Aussiedler : Wahrnehmung und Wirklichkeit
Die Aussiedler waren der perfekte Sündenbock: Sie fallen als „anders“ auf und mit Heimatverlust und Integrationsproblemen hatte jeder Küchenpsychologe Erklärungsmuster parat, warum Aussiedler krimineller, vor allem: gewalttätiger seien als andere Deutsche. Es schien klar: Die Russen mit deutschem Pass versauen ihren neuen Landsleuten die Kriminaltitätsstatistik.
KOMMENTARVON JAN KAHLCKE
Irren ist menschlich. Noch menschlicher ist, das offen zuzugeben, ja sich am eigenen Irrtum zu erfreuen – so wie der Hamburger Polizeipräsident.
Was gibt es aus seiner Studie noch zu lernen? Erstens, fast ein Gemeinplatz, dass Wahrnehmung und Wirklichkeit oft weit auseinander klaffen. Zweitens müssen wir Journalisten uns fragen, was wir dazu beigetragen haben, dass ein vermuteter Trend in Hysterie umschlug. Das Adjektiv „russlanddeutsch“ und das Substantiv „Täter“ sollten eben nicht bei jeder Gelegenheit miteinander verbandelt werden.

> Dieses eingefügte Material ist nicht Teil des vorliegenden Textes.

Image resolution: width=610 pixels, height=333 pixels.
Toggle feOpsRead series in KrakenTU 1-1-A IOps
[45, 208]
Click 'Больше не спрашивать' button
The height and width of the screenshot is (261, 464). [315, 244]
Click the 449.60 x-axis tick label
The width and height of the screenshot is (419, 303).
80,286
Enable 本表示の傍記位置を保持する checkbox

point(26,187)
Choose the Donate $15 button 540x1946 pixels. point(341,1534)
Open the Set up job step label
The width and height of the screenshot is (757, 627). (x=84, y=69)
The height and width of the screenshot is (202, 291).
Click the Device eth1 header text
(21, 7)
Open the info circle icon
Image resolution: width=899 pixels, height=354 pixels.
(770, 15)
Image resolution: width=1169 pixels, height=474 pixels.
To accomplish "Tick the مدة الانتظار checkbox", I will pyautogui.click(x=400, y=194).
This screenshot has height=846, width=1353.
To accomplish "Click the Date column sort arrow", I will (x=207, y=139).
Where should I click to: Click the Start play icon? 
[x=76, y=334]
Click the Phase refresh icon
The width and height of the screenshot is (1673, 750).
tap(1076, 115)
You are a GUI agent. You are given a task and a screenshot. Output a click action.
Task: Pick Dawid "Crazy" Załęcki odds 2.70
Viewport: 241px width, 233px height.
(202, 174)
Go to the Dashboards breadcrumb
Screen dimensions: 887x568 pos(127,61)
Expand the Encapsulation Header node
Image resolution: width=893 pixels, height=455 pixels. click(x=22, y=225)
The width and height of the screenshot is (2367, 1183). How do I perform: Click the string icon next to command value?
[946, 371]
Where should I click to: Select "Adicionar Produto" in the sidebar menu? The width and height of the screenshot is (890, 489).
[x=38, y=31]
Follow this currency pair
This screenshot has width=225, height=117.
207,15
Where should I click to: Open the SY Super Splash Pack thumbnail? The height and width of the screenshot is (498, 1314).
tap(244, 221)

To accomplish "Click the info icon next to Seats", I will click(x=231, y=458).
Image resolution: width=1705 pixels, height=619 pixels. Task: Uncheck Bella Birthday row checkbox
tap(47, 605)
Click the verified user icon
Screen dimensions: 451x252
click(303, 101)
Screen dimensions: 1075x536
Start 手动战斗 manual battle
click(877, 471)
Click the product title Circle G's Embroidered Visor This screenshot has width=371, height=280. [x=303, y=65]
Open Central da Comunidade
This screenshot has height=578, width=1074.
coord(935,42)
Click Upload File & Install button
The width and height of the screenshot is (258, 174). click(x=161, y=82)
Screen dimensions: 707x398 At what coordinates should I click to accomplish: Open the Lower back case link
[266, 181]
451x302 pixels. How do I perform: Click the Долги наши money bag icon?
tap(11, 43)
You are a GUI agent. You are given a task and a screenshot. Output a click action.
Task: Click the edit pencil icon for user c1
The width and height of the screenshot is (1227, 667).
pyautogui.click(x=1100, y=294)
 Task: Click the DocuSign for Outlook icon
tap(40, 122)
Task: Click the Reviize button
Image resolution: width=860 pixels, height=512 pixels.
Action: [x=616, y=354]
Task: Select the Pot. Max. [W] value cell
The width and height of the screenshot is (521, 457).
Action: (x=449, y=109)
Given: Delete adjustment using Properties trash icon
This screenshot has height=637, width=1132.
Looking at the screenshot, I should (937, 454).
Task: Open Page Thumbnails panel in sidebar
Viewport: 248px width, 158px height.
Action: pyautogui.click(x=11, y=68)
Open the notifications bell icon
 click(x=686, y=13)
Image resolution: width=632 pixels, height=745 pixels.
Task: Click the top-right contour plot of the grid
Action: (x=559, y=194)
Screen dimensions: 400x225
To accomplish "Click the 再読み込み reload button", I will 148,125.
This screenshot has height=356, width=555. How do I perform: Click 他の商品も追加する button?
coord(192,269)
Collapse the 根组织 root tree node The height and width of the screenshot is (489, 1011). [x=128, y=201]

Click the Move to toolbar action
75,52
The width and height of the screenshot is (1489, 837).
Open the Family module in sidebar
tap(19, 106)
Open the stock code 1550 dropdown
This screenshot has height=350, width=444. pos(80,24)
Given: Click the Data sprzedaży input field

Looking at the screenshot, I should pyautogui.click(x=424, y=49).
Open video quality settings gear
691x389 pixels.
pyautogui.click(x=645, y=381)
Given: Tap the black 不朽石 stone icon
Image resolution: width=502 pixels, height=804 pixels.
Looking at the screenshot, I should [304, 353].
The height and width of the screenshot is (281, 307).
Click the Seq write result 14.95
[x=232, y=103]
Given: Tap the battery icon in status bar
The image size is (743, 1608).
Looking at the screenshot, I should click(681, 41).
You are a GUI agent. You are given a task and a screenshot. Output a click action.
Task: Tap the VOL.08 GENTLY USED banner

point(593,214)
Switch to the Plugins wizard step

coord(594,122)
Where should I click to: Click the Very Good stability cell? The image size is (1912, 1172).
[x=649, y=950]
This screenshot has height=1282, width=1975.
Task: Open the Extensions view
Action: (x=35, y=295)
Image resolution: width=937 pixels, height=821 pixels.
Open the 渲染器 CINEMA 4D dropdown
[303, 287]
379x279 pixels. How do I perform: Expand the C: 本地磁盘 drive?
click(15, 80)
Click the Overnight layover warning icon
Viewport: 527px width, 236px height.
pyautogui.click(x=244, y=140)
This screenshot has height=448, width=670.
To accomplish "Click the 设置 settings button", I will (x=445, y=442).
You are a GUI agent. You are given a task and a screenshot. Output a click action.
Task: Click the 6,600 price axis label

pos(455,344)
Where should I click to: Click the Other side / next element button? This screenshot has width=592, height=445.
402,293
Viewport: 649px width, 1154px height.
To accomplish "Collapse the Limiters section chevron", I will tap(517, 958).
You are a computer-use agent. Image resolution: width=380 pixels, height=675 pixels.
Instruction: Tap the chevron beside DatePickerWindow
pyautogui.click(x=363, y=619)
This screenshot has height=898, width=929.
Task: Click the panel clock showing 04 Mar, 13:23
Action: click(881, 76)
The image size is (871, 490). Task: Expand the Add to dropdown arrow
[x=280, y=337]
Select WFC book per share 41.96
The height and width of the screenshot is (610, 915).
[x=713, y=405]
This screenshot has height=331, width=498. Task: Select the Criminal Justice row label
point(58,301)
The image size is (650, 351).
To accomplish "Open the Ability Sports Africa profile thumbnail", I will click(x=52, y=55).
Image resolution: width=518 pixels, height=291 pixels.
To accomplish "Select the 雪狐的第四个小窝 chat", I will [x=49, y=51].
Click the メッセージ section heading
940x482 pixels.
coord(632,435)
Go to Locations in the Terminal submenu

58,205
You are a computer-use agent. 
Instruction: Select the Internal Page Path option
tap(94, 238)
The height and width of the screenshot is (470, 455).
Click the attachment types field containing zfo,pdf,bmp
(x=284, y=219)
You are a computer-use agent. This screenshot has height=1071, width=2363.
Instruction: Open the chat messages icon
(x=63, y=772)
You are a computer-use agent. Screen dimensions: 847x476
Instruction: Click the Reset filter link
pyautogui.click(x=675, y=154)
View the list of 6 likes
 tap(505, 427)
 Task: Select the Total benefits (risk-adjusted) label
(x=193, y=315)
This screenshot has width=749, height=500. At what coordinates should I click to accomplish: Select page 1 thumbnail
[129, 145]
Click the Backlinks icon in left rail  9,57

Drittens sollte versucht werden, der Bildung von Aussiedler-Ghettos entgegenzusteuern, wo sie das Bild dominieren. Im Moment tut (nicht nur) Hamburg mit der Vertreibung von Hartz-IV-Empfängern genau das Gegenteil.
Die wichtigste Frage birgt Ansätze für neue Studien: Warum werden die eingesessenen Deutschen immer krimineller? Und: Könnte das mit wachsender sozialer Ungleichheit zu tun haben?